Scoperto il vaso di pandora per cui è ormai sempre più noto che “*If You Are Not Paying for the Product, You Are the Product!*”[^64], diventa impellente rispondere alle seguenti domande: Quando vale un mio dato? Quanto riesce a cubare un'azienda dai miei movimenti? Quali nuove regole imporre alle piattaforme digitali?

In realtà, come ci ha ricordato Jaron Lanier, informatico, compositore e saggista statunitense, noto per aver reso popolare la locuzione *virtual reality (*realtà virtuale, di cui è peraltro considerato un pioniere): “*il prodotto non siamo noi. E' la possibilità che le piattaforme hanno di cambiare il nostro comportamento*”. Occorre pertanto prevedere, ed in questo i nuovi testi (DSA e DMA) stanno imboccando la corretta direzione, misure diversificate in funzione delle tipologie e delle dimensioni delle aziende OTT.
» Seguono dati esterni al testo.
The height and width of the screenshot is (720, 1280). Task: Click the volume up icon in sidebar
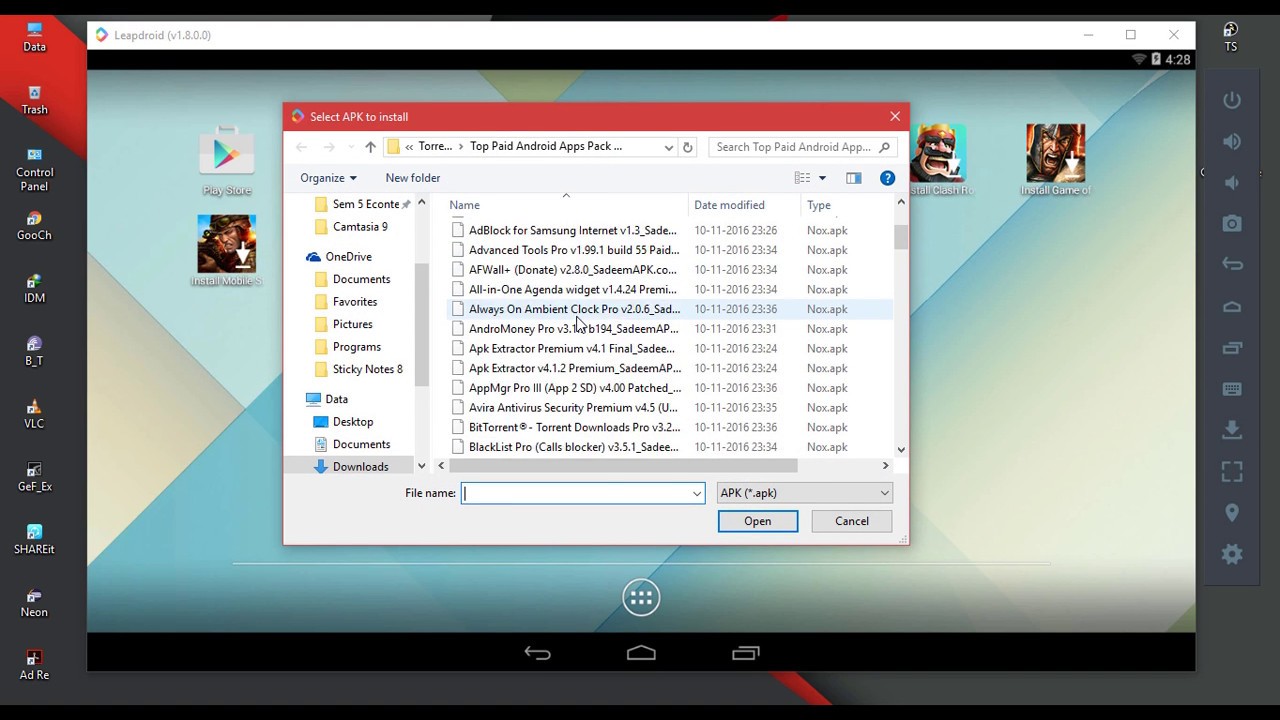1232,141
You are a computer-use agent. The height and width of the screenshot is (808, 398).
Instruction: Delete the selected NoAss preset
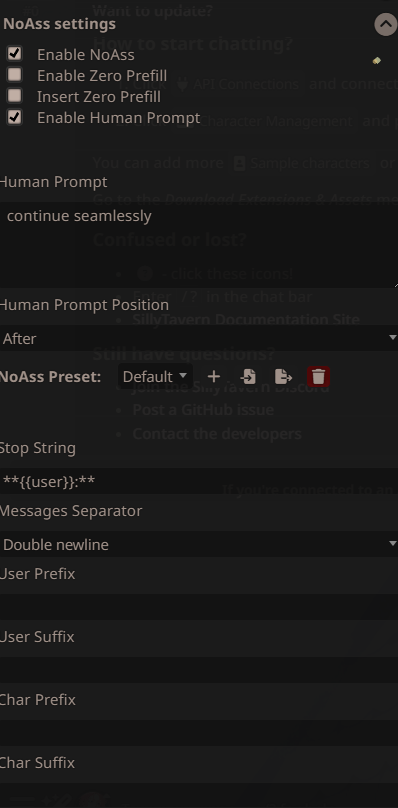(x=319, y=377)
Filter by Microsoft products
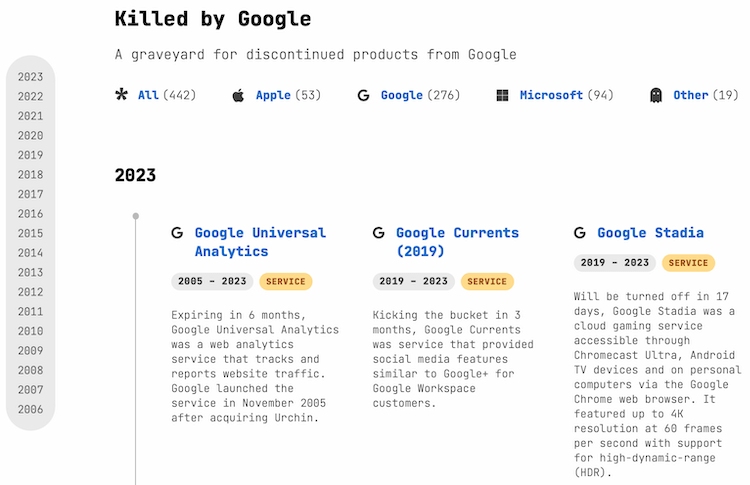 tap(551, 95)
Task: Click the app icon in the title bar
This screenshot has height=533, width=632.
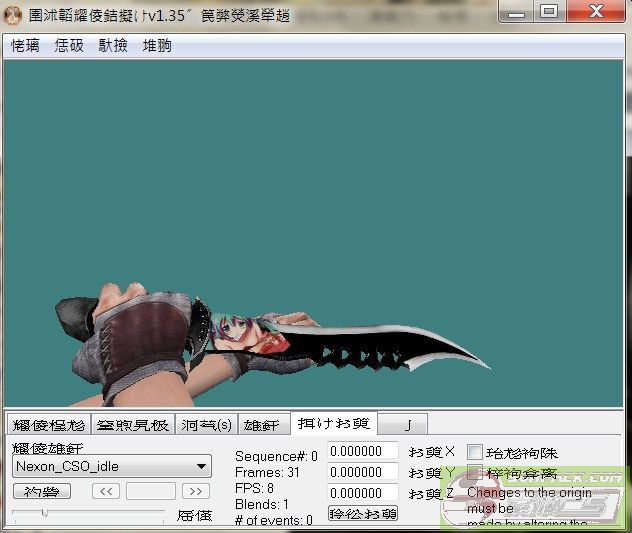Action: 14,13
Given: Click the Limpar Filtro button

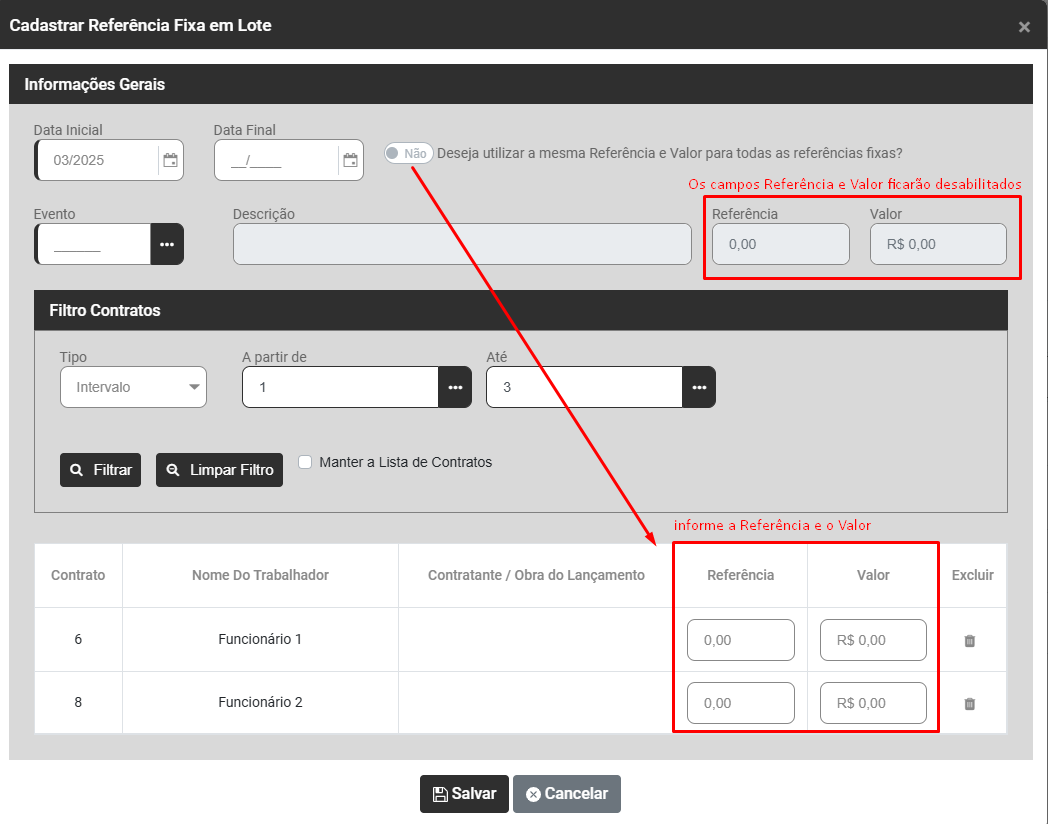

Dal punto di vista dell'informazione non è più sostenibile per un giornale seguire il nodello di Facebook o Google ma semmai quello di Le Monde. Il quotidiano francese anziché puntare ad una strategia commerciale di contenimento dei costi, anche tramite una riduzione dei giornalisti, ha puntato sulla qualità; il suo direttore, Luc Bronner, ha scritto al riguardo, attraverso Twitter, che fra il 2018 e il 2019 Le Monde ha ridotto del 14% il numero degli articoli (addirittura del 25 per cento nei due anni) e che nel frattempo i giornalisti sono aumentati - oggi sono più di 500 - e hanno più tempo per fare inchieste. Il risultato che è il numero di utenti sul web e sulla carta è aumentato, dell\'11% in ciascun settore.

*Più giornalisti meno articoli uguale più lettori*. Sebbene sembri uno spot da prima Repubblica, sulla scia di \”lavorare meno lavorare tutti\”, in realtà si tratta di una formula controintuitiva perché c\'è una variabile nascosta che la rende comprensibile: la qualità del giornalismo. Più giornalisti, meno articoli uguale più qualità e quindi più lettori. Tale approccio, a ben pensare, è quello che ha seguito con successo, dai grandi media player che specie negli ultimi anni hanno avuto un'enorme fortuna economica puntando proprio sulla qualità (contenuti originali, alta definizione, pluralità di lingue e sottotitoli).

Se errare è umano, perseverare sarebbe diabolico. Davvero. E un'altra stecca comprometterebbe definitivamente l'opera: *L'informazione è la democrazia*.